━━ RECORDS FOR THIS EXERCISE ━━

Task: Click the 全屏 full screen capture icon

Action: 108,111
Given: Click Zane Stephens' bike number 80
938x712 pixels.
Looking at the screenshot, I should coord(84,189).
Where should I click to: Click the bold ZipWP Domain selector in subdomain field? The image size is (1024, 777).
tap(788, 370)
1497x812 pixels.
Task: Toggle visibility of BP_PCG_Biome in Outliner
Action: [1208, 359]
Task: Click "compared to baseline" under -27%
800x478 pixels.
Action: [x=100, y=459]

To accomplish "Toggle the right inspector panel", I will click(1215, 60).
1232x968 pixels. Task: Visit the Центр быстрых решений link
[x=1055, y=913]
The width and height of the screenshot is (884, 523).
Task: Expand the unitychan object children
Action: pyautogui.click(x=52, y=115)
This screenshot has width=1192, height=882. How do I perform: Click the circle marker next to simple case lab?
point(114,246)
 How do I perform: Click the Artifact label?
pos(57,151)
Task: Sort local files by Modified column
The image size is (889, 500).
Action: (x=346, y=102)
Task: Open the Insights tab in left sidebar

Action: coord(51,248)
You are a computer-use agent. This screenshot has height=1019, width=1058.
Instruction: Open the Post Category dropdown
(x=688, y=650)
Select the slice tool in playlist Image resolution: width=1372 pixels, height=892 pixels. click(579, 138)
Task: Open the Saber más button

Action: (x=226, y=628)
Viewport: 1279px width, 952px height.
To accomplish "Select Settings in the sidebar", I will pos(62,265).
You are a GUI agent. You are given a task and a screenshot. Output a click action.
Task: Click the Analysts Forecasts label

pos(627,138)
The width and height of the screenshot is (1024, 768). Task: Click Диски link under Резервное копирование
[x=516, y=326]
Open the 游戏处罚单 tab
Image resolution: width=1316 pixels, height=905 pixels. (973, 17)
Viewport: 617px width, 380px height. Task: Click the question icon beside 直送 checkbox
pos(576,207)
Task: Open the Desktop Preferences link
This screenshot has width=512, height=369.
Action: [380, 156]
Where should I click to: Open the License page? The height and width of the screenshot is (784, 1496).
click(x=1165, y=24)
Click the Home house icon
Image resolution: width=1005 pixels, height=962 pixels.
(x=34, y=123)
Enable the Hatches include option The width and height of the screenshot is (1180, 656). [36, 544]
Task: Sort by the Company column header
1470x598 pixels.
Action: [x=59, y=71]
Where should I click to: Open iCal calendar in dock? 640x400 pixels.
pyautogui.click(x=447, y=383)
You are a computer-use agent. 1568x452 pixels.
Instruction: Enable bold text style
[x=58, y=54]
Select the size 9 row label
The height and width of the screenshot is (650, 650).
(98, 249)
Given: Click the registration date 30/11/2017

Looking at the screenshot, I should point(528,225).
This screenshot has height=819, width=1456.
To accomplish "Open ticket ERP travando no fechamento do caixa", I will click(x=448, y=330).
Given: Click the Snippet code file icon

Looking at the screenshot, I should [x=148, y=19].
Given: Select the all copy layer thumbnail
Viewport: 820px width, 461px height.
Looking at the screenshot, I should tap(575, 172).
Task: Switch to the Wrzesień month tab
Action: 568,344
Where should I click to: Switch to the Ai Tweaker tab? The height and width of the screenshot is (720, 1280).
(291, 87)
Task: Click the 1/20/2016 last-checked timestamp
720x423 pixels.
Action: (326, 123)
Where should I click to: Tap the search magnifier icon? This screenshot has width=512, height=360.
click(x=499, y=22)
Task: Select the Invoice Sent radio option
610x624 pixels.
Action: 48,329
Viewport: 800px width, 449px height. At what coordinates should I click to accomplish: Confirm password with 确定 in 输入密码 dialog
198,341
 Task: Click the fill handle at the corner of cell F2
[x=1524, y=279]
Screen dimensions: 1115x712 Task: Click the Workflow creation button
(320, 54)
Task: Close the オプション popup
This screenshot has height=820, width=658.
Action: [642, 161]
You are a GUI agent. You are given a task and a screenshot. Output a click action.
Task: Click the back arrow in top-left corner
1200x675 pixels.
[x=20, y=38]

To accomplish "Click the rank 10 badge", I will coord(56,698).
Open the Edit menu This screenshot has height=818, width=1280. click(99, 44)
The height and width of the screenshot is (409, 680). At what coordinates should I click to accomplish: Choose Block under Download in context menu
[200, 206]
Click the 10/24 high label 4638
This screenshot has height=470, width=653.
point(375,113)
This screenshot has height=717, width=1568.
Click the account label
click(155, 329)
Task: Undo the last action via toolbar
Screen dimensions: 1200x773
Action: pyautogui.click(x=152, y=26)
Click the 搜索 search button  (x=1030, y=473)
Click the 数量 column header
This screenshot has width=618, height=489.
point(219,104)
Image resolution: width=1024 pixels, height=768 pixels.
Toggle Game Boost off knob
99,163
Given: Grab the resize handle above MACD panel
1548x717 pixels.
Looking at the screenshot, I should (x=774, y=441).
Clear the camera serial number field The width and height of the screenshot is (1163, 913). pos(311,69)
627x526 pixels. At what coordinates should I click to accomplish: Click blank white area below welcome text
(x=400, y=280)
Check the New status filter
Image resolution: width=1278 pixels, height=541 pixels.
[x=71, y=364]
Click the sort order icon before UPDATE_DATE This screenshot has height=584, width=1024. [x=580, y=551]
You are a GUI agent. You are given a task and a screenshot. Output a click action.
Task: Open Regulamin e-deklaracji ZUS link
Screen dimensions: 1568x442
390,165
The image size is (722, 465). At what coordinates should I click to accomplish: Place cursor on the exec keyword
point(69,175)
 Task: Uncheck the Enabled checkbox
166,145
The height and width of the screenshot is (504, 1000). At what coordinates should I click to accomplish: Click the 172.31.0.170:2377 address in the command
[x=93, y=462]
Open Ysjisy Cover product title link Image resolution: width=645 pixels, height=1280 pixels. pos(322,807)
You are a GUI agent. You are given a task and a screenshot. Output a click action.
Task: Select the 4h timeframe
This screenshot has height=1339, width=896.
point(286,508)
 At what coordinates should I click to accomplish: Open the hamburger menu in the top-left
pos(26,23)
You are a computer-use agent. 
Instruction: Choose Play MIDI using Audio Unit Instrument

━━━

## ACTIVITY
Could you retype all of the records above exactly as they appear?

## SOLUTION TO THIS PROBLEM
Task: Click the 全屏 full screen capture icon

Action: 108,111
Given: Click Zane Stephens' bike number 80
938x712 pixels.
Looking at the screenshot, I should coord(84,189).
Where should I click to: Click the bold ZipWP Domain selector in subdomain field? The image size is (1024, 777).
tap(788, 370)
1497x812 pixels.
Task: Toggle visibility of BP_PCG_Biome in Outliner
Action: [1208, 359]
Task: Click "compared to baseline" under -27%
800x478 pixels.
Action: [x=100, y=459]

To accomplish "Toggle the right inspector panel", I will click(1215, 60).
1232x968 pixels. Task: Visit the Центр быстрых решений link
[x=1055, y=913]
The width and height of the screenshot is (884, 523).
Task: Expand the unitychan object children
Action: pyautogui.click(x=52, y=115)
This screenshot has width=1192, height=882. How do I perform: Click the circle marker next to simple case lab?
point(114,246)
 How do I perform: Click the Artifact label?
pos(57,151)
Task: Sort local files by Modified column
The image size is (889, 500).
Action: (x=346, y=102)
Task: Open the Insights tab in left sidebar

Action: coord(51,248)
You are a computer-use agent. This screenshot has height=1019, width=1058.
Instruction: Open the Post Category dropdown
(x=688, y=650)
Select the slice tool in playlist Image resolution: width=1372 pixels, height=892 pixels. click(579, 138)
Task: Open the Saber más button

Action: (x=226, y=628)
Viewport: 1279px width, 952px height.
To accomplish "Select Settings in the sidebar", I will pos(62,265).
You are a GUI agent. You are given a task and a screenshot. Output a click action.
Task: Click the Analysts Forecasts label

pos(627,138)
The width and height of the screenshot is (1024, 768). Task: Click Диски link under Резервное копирование
[x=516, y=326]
Open the 游戏处罚单 tab
Image resolution: width=1316 pixels, height=905 pixels. (973, 17)
Viewport: 617px width, 380px height. Task: Click the question icon beside 直送 checkbox
pos(576,207)
Task: Open the Desktop Preferences link
This screenshot has width=512, height=369.
Action: [380, 156]
Where should I click to: Open the License page? The height and width of the screenshot is (784, 1496).
click(x=1165, y=24)
Click the Home house icon
Image resolution: width=1005 pixels, height=962 pixels.
(x=34, y=123)
Enable the Hatches include option The width and height of the screenshot is (1180, 656). [36, 544]
Task: Sort by the Company column header
1470x598 pixels.
Action: [x=59, y=71]
Where should I click to: Open iCal calendar in dock? 640x400 pixels.
pyautogui.click(x=447, y=383)
You are a computer-use agent. 1568x452 pixels.
Instruction: Enable bold text style
[x=58, y=54]
Select the size 9 row label
The height and width of the screenshot is (650, 650).
(98, 249)
Given: Click the registration date 30/11/2017

Looking at the screenshot, I should point(528,225).
This screenshot has height=819, width=1456.
To accomplish "Open ticket ERP travando no fechamento do caixa", I will click(x=448, y=330).
Given: Click the Snippet code file icon

Looking at the screenshot, I should [x=148, y=19].
Given: Select the all copy layer thumbnail
Viewport: 820px width, 461px height.
Looking at the screenshot, I should tap(575, 172).
Task: Switch to the Wrzesień month tab
Action: 568,344
Where should I click to: Switch to the Ai Tweaker tab? The height and width of the screenshot is (720, 1280).
(291, 87)
Task: Click the 1/20/2016 last-checked timestamp
720x423 pixels.
Action: (326, 123)
Where should I click to: Tap the search magnifier icon? This screenshot has width=512, height=360.
click(x=499, y=22)
Task: Select the Invoice Sent radio option
610x624 pixels.
Action: 48,329
Viewport: 800px width, 449px height. At what coordinates should I click to accomplish: Confirm password with 确定 in 输入密码 dialog
198,341
 Task: Click the fill handle at the corner of cell F2
[x=1524, y=279]
Screen dimensions: 1115x712 Task: Click the Workflow creation button
(320, 54)
Task: Close the オプション popup
This screenshot has height=820, width=658.
Action: [642, 161]
You are a GUI agent. You are given a task and a screenshot. Output a click action.
Task: Click the back arrow in top-left corner
1200x675 pixels.
[x=20, y=38]

To accomplish "Click the rank 10 badge", I will coord(56,698).
Open the Edit menu This screenshot has height=818, width=1280. click(99, 44)
The height and width of the screenshot is (409, 680). At what coordinates should I click to accomplish: Choose Block under Download in context menu
[200, 206]
Click the 10/24 high label 4638
This screenshot has height=470, width=653.
point(375,113)
This screenshot has height=717, width=1568.
Click the account label
click(155, 329)
Task: Undo the last action via toolbar
Screen dimensions: 1200x773
Action: pyautogui.click(x=152, y=26)
Click the 搜索 search button  (x=1030, y=473)
Click the 数量 column header
This screenshot has width=618, height=489.
point(219,104)
Image resolution: width=1024 pixels, height=768 pixels.
Toggle Game Boost off knob
99,163
Given: Grab the resize handle above MACD panel
1548x717 pixels.
Looking at the screenshot, I should (x=774, y=441).
Clear the camera serial number field The width and height of the screenshot is (1163, 913). pos(311,69)
627x526 pixels. At what coordinates should I click to accomplish: Click blank white area below welcome text
(x=400, y=280)
Check the New status filter
Image resolution: width=1278 pixels, height=541 pixels.
[x=71, y=364]
Click the sort order icon before UPDATE_DATE This screenshot has height=584, width=1024. [x=580, y=551]
You are a GUI agent. You are given a task and a screenshot. Output a click action.
Task: Open Regulamin e-deklaracji ZUS link
Screen dimensions: 1568x442
390,165
The image size is (722, 465). At what coordinates should I click to accomplish: Place cursor on the exec keyword
point(69,175)
 Task: Uncheck the Enabled checkbox
166,145
The height and width of the screenshot is (504, 1000). At what coordinates should I click to accomplish: Click the 172.31.0.170:2377 address in the command
[x=93, y=462]
Open Ysjisy Cover product title link Image resolution: width=645 pixels, height=1280 pixels. pos(322,807)
You are a GUI agent. You are given a task and a screenshot. Output a click action.
Task: Select the 4h timeframe
This screenshot has height=1339, width=896.
point(286,508)
 At what coordinates should I click to accomplish: Open the hamburger menu in the top-left
pos(26,23)
You are a computer-use agent. 
Instruction: Choose Play MIDI using Audio Unit Instrument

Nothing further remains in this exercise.